Each week when I participate in a Spanish language lesson with Rosa my teacher from Lima in Peru, we share a variety of topics. Recently she has given me links to recipes, written in Spanish, which are very popular in South America. Leche asada is one that I would like to share with you all because it is so easy and is similar to a Creme Caramel.
2 cups evaporated milk, 2 eggs beaten, 4 tbs sugar, vanilla and nutmeg. Beat ingredients together except nutmeg, poor into 6 individual moulds then sprinkle over nutmeg. Fill an oblong roasting pan with boiling water (bain marie) stand filled moulds in water and bake at 175C for about 40 minutes until set. You can make them a bit more special by first caramelising 200g of sugar in a saucepan for 5 minutes. Poor into moulds before adding the milk mixture. Chill for at least 3 hours.

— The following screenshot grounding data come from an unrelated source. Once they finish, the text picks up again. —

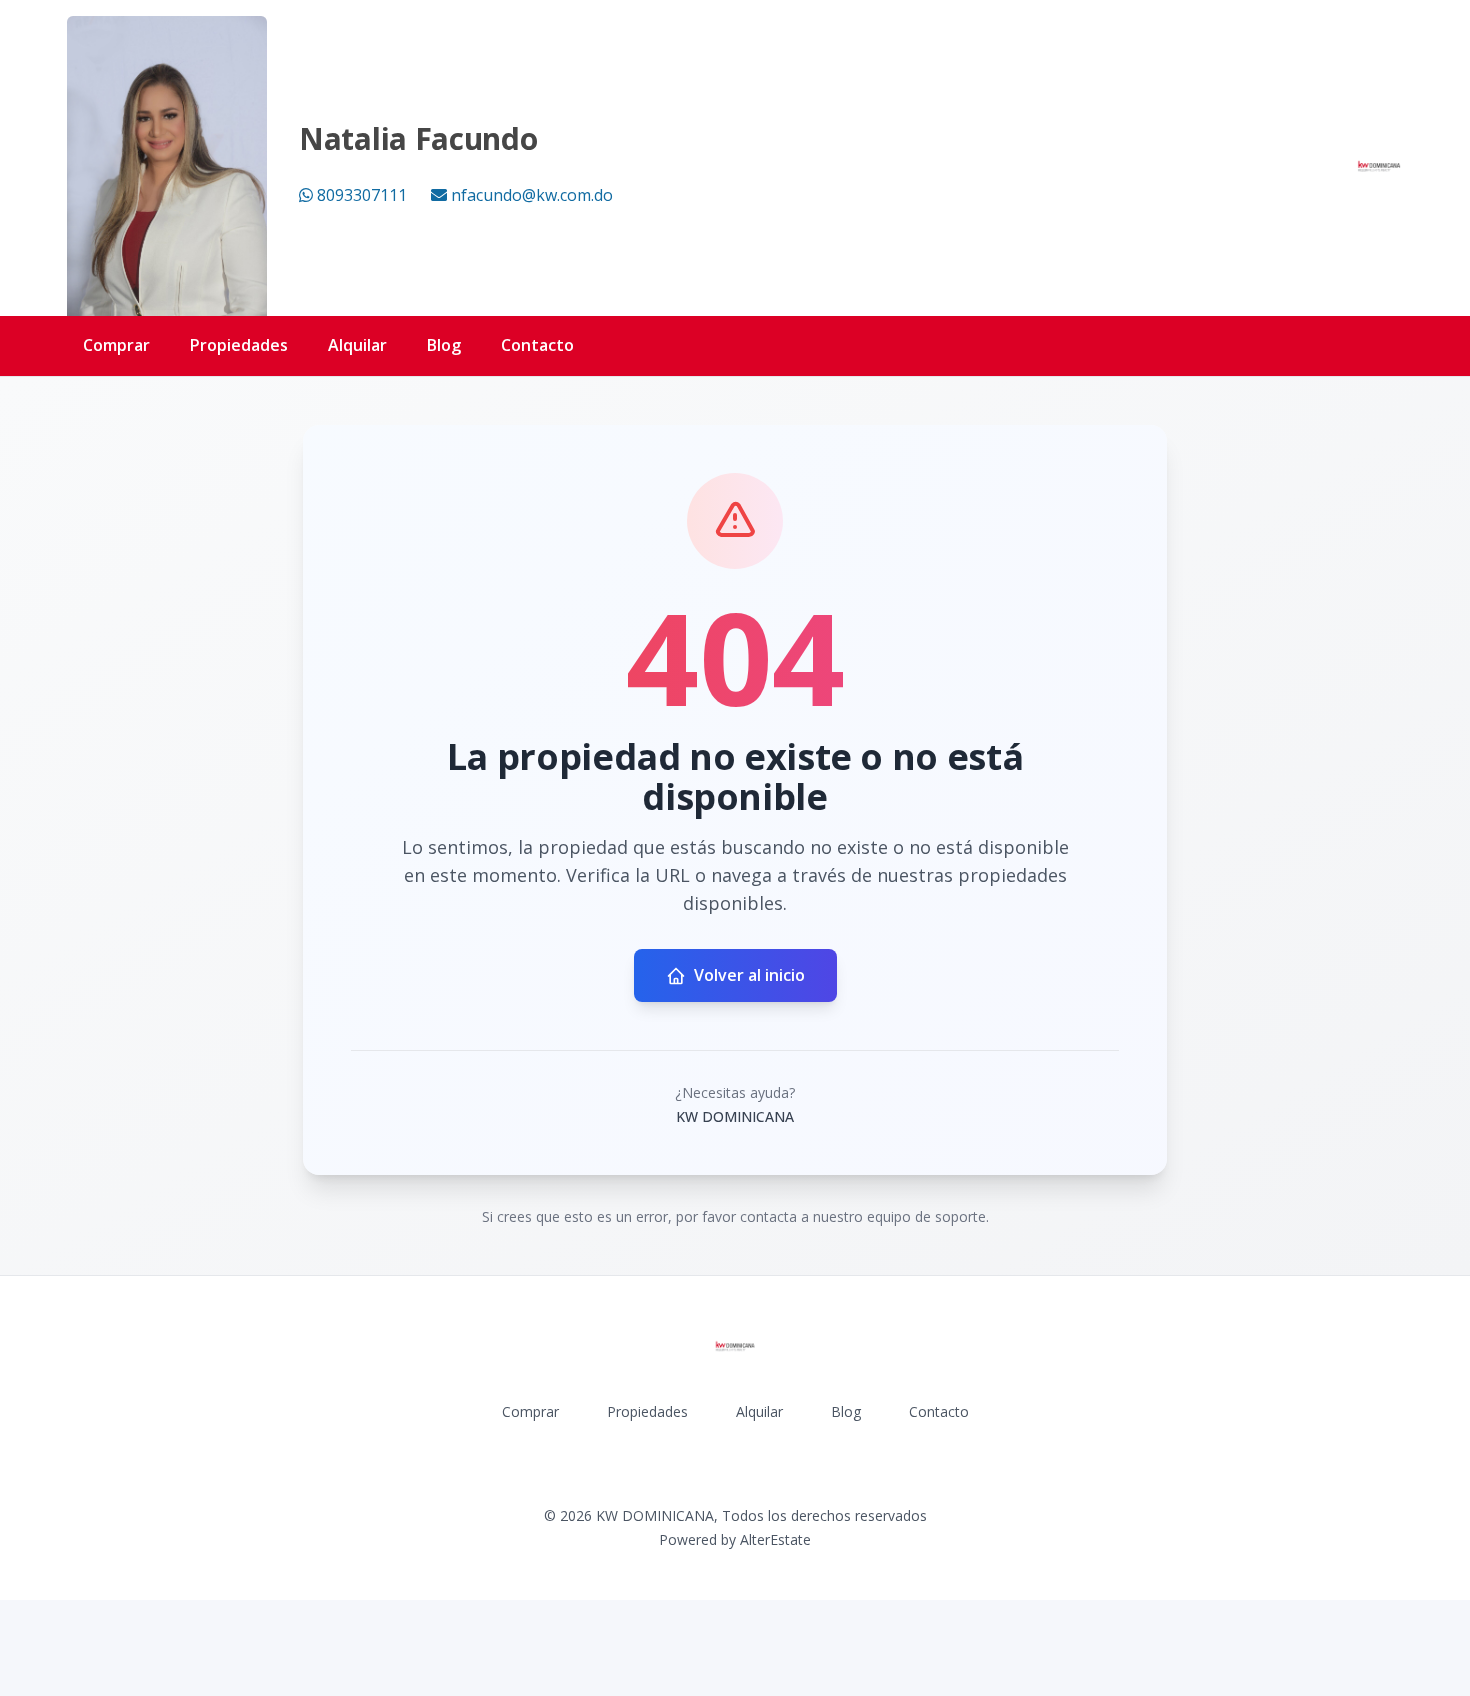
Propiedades (239, 345)
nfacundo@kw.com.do (532, 195)
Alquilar (357, 345)
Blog (444, 345)
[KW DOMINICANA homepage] (1379, 166)
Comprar (116, 345)
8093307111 (362, 195)
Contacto (537, 345)
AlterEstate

I can’t take credit for this picture as it came from the recipe I was given but I thought you would like to see the end result. The ones I made turned out really well and were absolutely delicious served with raspberries. Olga my Chilean friend gave them her seal of approval.
Outing to Scottish/Celtic Heritage Day
Ken was keen to do some filming so last Sunday we went to the Annual Scottish/Celtic Heritage Day at Dandenong. Unfortunately it wasn’t well attended, probably because of rain and wind, but we managed to make the best of it. There were some magnificent Clydesdale horses and foals and Scottish Dogs sporting tartan colours but what stood out was a Town Crier competition. One of the Criers was a lady with a massive voice: here she is strutting her stuff:
I think I’ve made up for my lack of news over the past couple of weeks. Hope you are all travelling well and enjoying life. Do share your retirement stories with the blog if you feel so inclined.